In the third part, the practical application of this knowledge to processed foods is shown using milk and vegetable protein as examples. Figures for the reduction in available lysine (blocked lysine) in different milk products processed according to conventional procedures are given and discussed. More subtile effects of milk processing on milk digestibility and stomach emptying are mentioned. The effects on protein nutritional value of extrusion-cooking of legume seeds and cereal flours are, then, presented. Whereas sulphur amino acid bioavailability and protein digestibility in legumes are improved by appropriate extrusion-cooking, extensive lysine loss and nutritional damage can take place when cereal flours are extruded under severe conditions.
It is concluded that, nowadays, extensive knowledge of the reaction mechanisms, appropriate analytical methods and flexible processing operations are available to prevent to a large extent protein nutritional losses.

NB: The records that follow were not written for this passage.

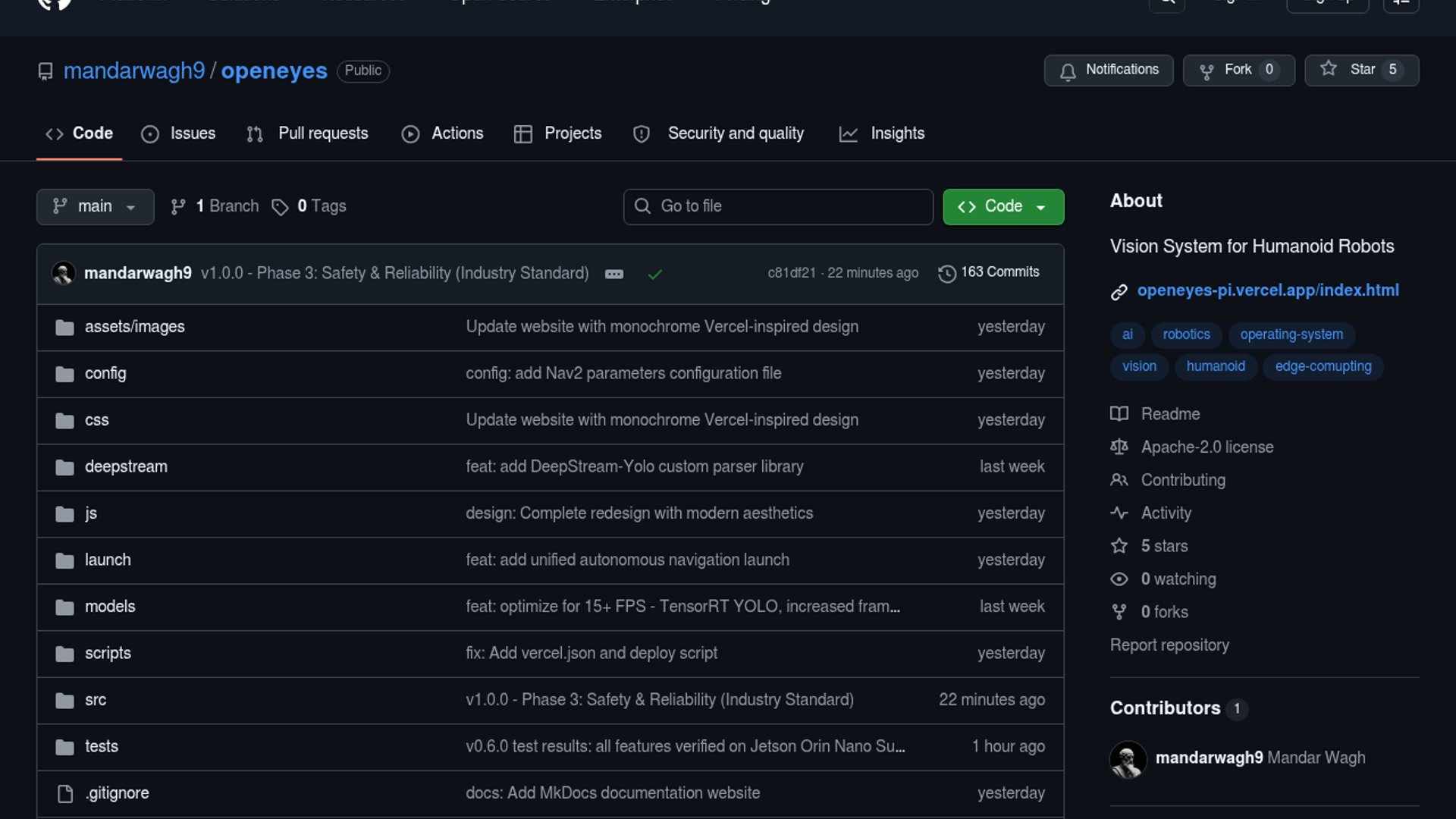Open the 163 Commits history
The image size is (1456, 819).
[989, 272]
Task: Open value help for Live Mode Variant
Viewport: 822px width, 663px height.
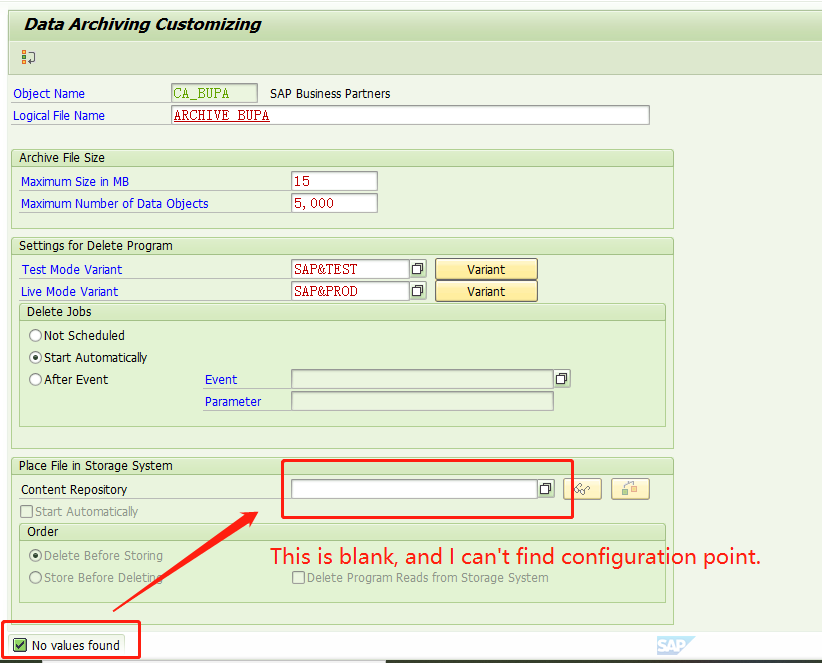Action: pos(418,291)
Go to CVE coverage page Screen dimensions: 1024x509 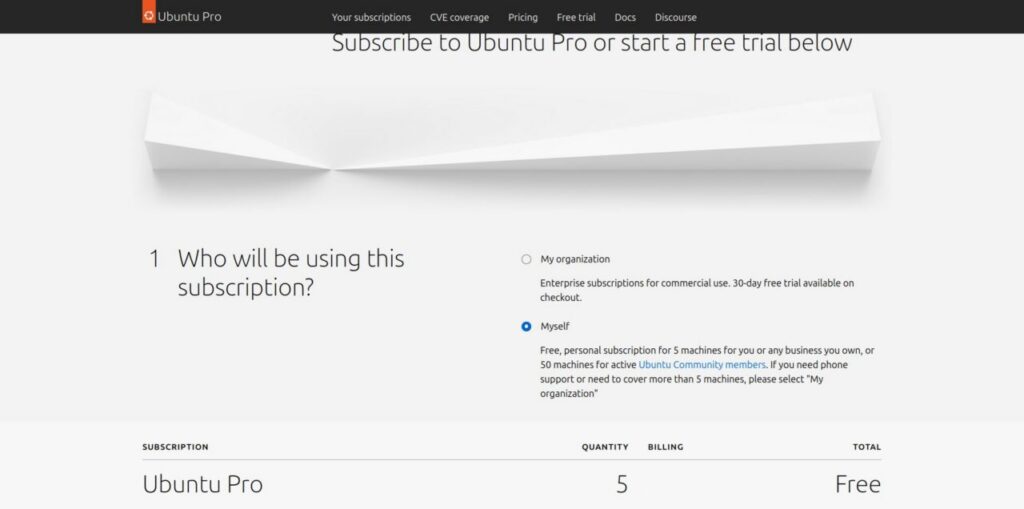[x=459, y=18]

Aspartyl- and Glutamyl-Lysine Crosslinks Formation and Their Nutritional Availability

Transglutaminase-catalyzed incorporation of L-lysine into wheat gliadin rendered the lysine-fortified protein poorly digestible in the in vitro tests. In rat feeding tests, however, the luminal leavings and excreta collected after administration of the [₁₄C]lysine-fortified gliadin contained less than one-tenth of the radioactivity originally administered to rats. The enzymes, γ-glutamylamine cyclotransferase and 5-oxoprolinase, known to occur in animal kidney are at least in part responsible for the observed high availability of isopeptide bound lysine. A novel enzyme which is capable of directly hydrolyzing the cross-linked isopeptide into component amino acids and peptides, “N^ε-(γ-glutamyl)lysine hydrolase” was found in the isolated microorganisms which can use the synthesized N^ε-(γ-glutamyl)lysine as their only source of carbon and nitrogen. The enzyme(s) appear to be effectively used for improving digestibility and availability of protein matrixes formed in normal metabolism and by heat and/or shear treatment commonly used in food processing.